▶ Task to carry out:
Which lines have the string "header"? Copy all of them from the entries below.

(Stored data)
====================

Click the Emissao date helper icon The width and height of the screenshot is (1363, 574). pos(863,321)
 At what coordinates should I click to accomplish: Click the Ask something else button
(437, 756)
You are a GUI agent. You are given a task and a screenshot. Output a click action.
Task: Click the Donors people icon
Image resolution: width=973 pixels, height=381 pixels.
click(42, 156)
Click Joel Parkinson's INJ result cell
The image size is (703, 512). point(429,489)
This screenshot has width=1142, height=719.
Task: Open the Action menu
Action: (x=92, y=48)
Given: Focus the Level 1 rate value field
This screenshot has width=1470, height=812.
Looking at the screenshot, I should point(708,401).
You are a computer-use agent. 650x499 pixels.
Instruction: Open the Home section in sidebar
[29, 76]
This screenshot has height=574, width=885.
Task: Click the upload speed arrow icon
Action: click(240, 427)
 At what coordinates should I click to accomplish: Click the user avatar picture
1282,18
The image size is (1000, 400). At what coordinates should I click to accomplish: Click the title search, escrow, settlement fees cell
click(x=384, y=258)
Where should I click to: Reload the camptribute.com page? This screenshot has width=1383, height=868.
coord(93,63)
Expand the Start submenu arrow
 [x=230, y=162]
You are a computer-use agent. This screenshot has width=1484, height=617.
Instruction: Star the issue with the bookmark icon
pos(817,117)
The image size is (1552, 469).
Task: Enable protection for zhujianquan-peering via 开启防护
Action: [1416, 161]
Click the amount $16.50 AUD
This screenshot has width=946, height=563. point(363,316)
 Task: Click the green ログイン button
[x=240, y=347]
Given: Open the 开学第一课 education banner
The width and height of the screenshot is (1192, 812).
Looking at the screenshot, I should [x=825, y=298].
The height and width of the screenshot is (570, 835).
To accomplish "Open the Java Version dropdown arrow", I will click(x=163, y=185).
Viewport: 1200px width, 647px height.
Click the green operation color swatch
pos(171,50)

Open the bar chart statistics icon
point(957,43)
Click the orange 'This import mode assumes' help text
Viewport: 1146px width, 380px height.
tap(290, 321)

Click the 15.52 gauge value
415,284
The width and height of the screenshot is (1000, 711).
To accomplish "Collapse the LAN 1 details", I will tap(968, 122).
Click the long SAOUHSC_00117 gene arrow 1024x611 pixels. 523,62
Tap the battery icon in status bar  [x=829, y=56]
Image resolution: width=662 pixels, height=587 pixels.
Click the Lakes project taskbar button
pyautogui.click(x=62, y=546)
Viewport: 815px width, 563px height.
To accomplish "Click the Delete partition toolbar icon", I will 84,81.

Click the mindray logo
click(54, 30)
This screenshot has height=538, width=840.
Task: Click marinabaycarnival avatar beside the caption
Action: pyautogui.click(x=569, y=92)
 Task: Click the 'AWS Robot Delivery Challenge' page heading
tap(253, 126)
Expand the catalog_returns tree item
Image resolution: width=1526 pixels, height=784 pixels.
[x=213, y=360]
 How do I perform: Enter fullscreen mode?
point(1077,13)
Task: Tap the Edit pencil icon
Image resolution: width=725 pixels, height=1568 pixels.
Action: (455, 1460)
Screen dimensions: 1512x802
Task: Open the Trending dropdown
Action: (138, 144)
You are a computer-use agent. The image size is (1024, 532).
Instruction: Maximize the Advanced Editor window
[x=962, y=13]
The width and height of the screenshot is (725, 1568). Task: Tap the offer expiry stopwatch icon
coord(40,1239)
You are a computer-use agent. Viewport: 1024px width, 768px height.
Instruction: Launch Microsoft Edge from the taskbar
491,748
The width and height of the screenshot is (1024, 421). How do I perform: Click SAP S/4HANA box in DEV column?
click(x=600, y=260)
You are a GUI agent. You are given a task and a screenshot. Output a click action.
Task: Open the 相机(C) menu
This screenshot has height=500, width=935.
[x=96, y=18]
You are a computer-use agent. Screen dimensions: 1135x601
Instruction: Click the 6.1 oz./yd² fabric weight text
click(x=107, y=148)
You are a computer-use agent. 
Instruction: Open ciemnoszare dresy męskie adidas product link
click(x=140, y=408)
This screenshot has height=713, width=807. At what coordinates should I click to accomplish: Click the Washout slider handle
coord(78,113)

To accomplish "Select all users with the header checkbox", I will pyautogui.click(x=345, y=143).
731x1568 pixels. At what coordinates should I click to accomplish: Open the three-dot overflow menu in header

====================

▶ Answer space:
To accomplish "Select all users with the header checkbox", I will pyautogui.click(x=345, y=143).
731x1568 pixels. At what coordinates should I click to accomplish: Open the three-dot overflow menu in header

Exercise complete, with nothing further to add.